690-労働の原体験

たまたま入ったレストランで、丸刈りに体操服姿の男子中学生が2人働い
ていた。聞けば3日間の職業体験だそうだ。そういえば僕の息子も先月、魚
屋さんに働きに行っていた。


 

 しかし参加する学生も受け入れ先のパートさんもウザそうだ。前向きに取
り組む気迫が感じられない。そんなわけで、改めて学習の一環としての職業
体験を考えてみた。

 いま時の中学校2年生にとって、この時期に働くということは、たったの
3日間と言えど、この体験は労働の原体験になると僕は思うのだ。

 働いた経験の無い中学二年生といえ、労働ということに対して何らかの
想い(イメージ)はさまざまあるだろう。親の職業観も多分に影響している
ことや周囲の環境、たとえば工場地帯で育ったなども影響しているだろう。

 ともかくその想いやイメージが、自ら働くことによって実感を伴い、労働
に対しての自分なりの印象が定まると思う。

 単純に、社会の先輩である大人が楽しそうに働いていれば、労働に対して
のイメージはプラスになる。

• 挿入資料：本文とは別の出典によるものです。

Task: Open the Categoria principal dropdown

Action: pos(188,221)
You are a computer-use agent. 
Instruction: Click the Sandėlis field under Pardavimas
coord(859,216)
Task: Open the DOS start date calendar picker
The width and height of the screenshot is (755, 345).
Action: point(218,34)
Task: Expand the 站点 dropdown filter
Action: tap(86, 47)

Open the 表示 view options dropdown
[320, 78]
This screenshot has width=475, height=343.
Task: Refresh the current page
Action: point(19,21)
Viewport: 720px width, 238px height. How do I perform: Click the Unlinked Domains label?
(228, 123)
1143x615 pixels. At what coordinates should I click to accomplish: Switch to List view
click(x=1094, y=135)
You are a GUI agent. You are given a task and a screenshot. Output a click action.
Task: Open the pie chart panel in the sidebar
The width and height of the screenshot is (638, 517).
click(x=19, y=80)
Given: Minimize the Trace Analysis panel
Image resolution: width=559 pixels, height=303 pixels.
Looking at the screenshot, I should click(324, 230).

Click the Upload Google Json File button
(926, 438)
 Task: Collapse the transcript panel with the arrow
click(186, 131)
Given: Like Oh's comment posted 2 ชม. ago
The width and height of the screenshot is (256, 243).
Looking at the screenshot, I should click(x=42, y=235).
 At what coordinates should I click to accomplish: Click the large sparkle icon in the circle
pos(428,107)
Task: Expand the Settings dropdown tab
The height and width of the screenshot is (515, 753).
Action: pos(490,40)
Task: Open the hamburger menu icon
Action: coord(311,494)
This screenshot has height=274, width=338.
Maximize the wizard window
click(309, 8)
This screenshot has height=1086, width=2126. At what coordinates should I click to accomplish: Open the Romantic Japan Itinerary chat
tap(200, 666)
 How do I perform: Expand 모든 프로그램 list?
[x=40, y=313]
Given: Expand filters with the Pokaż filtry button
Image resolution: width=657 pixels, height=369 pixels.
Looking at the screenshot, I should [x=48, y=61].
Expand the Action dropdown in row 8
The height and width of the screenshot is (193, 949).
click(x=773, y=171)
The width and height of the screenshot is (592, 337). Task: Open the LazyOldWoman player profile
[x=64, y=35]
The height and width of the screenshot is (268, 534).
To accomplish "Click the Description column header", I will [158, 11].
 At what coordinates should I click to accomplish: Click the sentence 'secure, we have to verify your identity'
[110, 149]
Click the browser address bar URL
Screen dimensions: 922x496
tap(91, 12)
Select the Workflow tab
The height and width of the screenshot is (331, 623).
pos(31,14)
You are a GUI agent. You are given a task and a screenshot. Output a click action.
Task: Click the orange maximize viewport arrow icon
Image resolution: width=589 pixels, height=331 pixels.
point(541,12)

労働は喜び!という印象を持つことができれば
自ずと働くことに前向きになれることは言うまでもない。

 もし反対にその印象が、労働は辛いものであると固まってしまったら?

 こう書くと引き受け手の企業またはお店の責任は大変重いものになるが、
それ以前に教師や学校はもちろん、親がこの取り組みに対して、もう少し注
意とケアをするべきではと考える。

 なにせたった3日の短いプログラムだ。しかし必要以上の手出しは、学生
の主体性を削ぐことになる。

 学生とパートさんのやりとりを観察していて思ったのだが、パートさんは
まず最初に灰皿の片付け方を教え、次に各テーブルへ水を注ぐ作法を教えて
いた。

 しかし作業を教える前に礼儀作法とこころ構えを教えるべきではと思うの
は僕だけではないだろう。

 労働とは何であろうか?商売とは何であろうか?
これだけ時代が変化の波にさらされている状況で、正解が何かを端的に答え
るのは難しい。

 ともかく単純にモノやサービスを販売し利益を得ることではない。

 自分の存在価値や提供できる価値、そして対価として受け取れる喜びは何
かを考えることだと思う。

 そして作業に終始してしまう労働を創造性を発揮し楽しい労働に変換させ
ることができるという事を教えるべきだと思うのだ。

 なかなか言葉にすると難しいが、ひとついえることは、仕事とは単純作業
ではなく、単純と思われる中にも創意工夫があり、その先に喜びがあるもの
であるくらいは学べる学習プログラムであって欲しいと思うのだ。

 具体的にいえば、ひとつは、商品やサービスの新開発や改善。効率の改善
や質の向上。人間関係の円滑化や顧客の固定化プログラム。広告手法やイベ
ント企画。仕事には創造性を発揮する局面が溢れている。